My favourites are without a doubt my B.Gabonica, the reason I got them was after seeing a pair in a shop I couldn't walk away, the reason I have kept them for so long whilst others have came and went is the female consistently tries to kill me, the male couldn't even tell you what day it was let alone strike at you, so the balance, an they look damn good.


----------



## waynegarland (Feb 1, 2007)

I'm in the process of getting my DWAL. The species I've opted for is Heloderma horridum exasperatum. The reason I've opted for heloderma species as they've fascinated me for years and that's it.
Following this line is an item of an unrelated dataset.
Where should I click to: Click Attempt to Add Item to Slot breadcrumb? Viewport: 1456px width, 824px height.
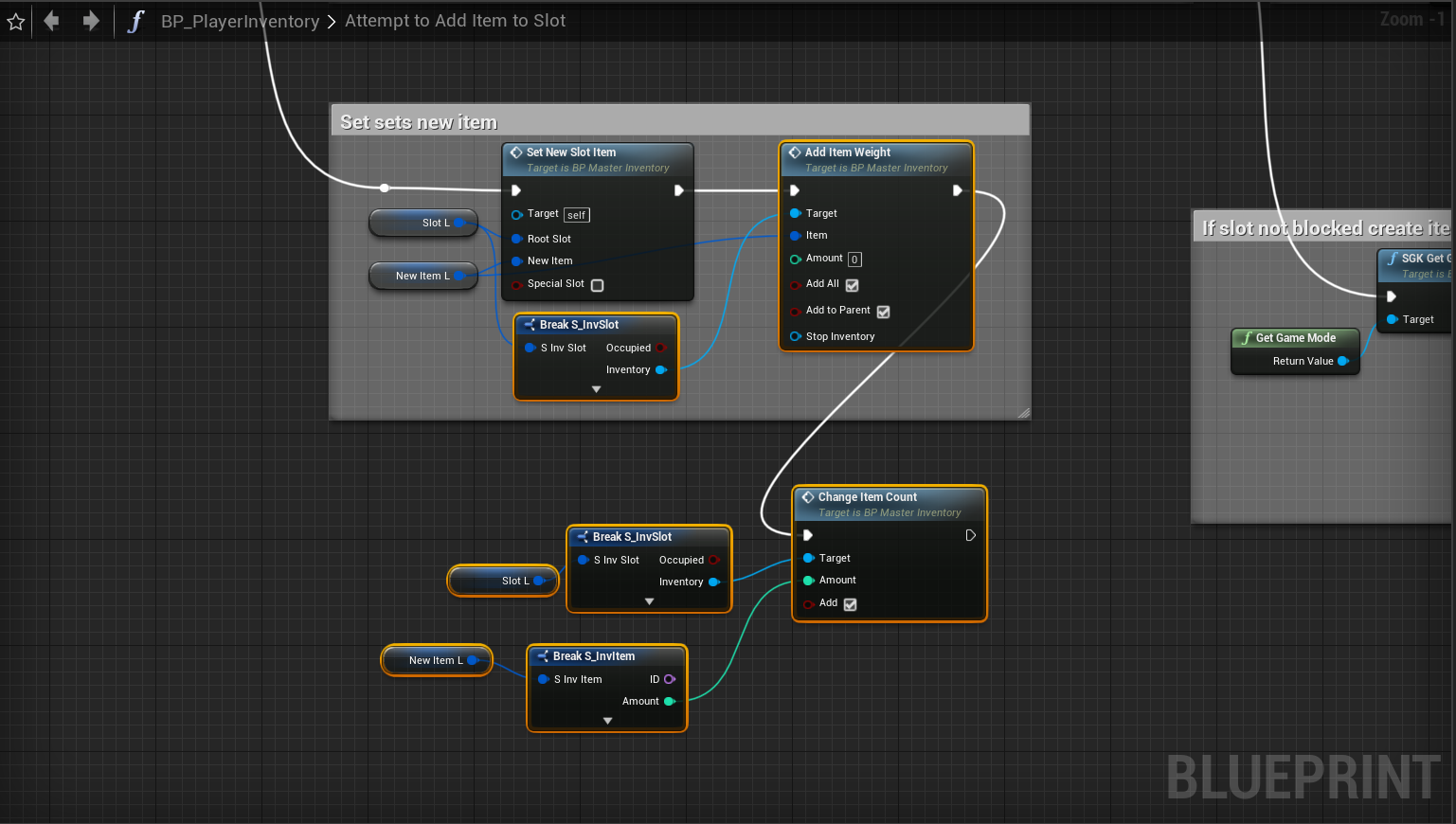455,21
I'll hopefully have my group of beadeds at the beginning of next year.


----------



## coldestblood (Jun 4, 2011)

When I applied for my license, the main reason was so I could keep rattlesnakes. More specifically, the western diamondback. I saw an angry one as child, and was captivated by it. The way it looked, the sound of the rattle, and the way it coiled up, and lifted its body into strike position. It just looked so wild west, and the fact that they scared the hell out of people, and I was told by everyone I'd never own one; made me want one all the more. 

I also had a thing for the arboreal vipers, especially the green ones. I'd kept a few arboreal snakes in the past, such as GTP's ATB's and ETB's, but the vipers looked way better. Such pretty little things, always on display, and such vivid colouration. I still look at them, and think 'damn, that's one pretty looking snake'.

My first venomous snakes were pretty extreme, and not the most well thought out. Rather than just buying the one or two, I bought the entire collection from a shop about to close down. They included 2 western diamondbacks, a mohave rattler, a massasauga rattler, a neotropical rattler, a uracoan rattler, and a couple of white lipped tree vipers. I still have most of them.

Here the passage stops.